Here on the row there's been a subtle ratcheting up of melancholyness (don't know if that's a real word). Five or six of the 23 guys here on the row have run out of, or will very soon run out of, legal options, which in this state means that their life is about to suddenly go wrong. In short, their executions have become imminent & inescapable. In Virginia, they're real serious about killing people. The execution process here is a well-oiled machine that grinds relentlessly and very quickly, without a backward glance. Other states have basic procedural safeguards that allow prisoners to at least raise issues of newly discovered evidence, such as DNA evidence.
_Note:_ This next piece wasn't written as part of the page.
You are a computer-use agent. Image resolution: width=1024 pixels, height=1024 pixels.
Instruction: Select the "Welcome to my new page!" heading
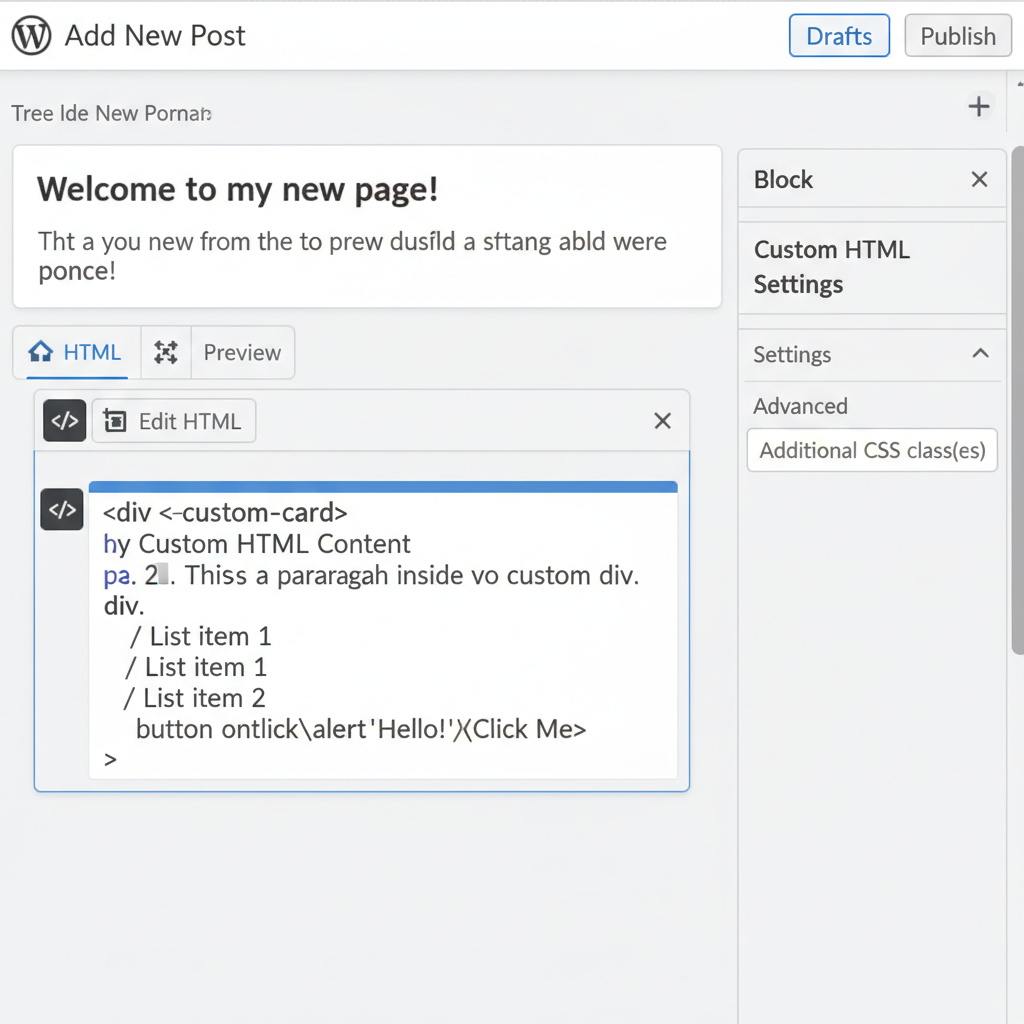point(237,189)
Florida, for example, leads the nation in death row exonerations, with most of those cases occurring after 10-15 years on the row. But in Virginia, those guys would be dead long before any such new evidence could be discovered (I'd be dead three times over if my case was out of Virginia). Here the machinery of death just plows on, without a hiccup. Unlike Florida and most other D/R states, in Virginia very few guys make it past the 5-year mark, and virtually nobody ever gets a stay of execution or any kind of legal relief once their death warrant is signed, which occurs even before the last step (certiorori petition to the U.S. Supreme Court) is reached. I've been here five and a half years and except for 3 guys I've outlived everyone who was here when I arrived. In my first 12 months here they killed 14 guys, including two who were juveniles when they committed their crimes, and each one was chained up and hustled off in front of me (all cells here look inward into an open, common pod) on their way to the death house in Greensville. The execution process here is very personal, immediate and in your face.
Well, next week is the NFL draft and I'm hoping that the Dolphins make some wise choices. I'm giving the new coach, Nick Saban, the benefit of the doubt. My gut instinct is that he'll be exactly what the Dolphins need.
OK, sis, that's it from south of the Mason-Dixon line. Give the dogs a pat on the head for me! Love & Peace, Bill.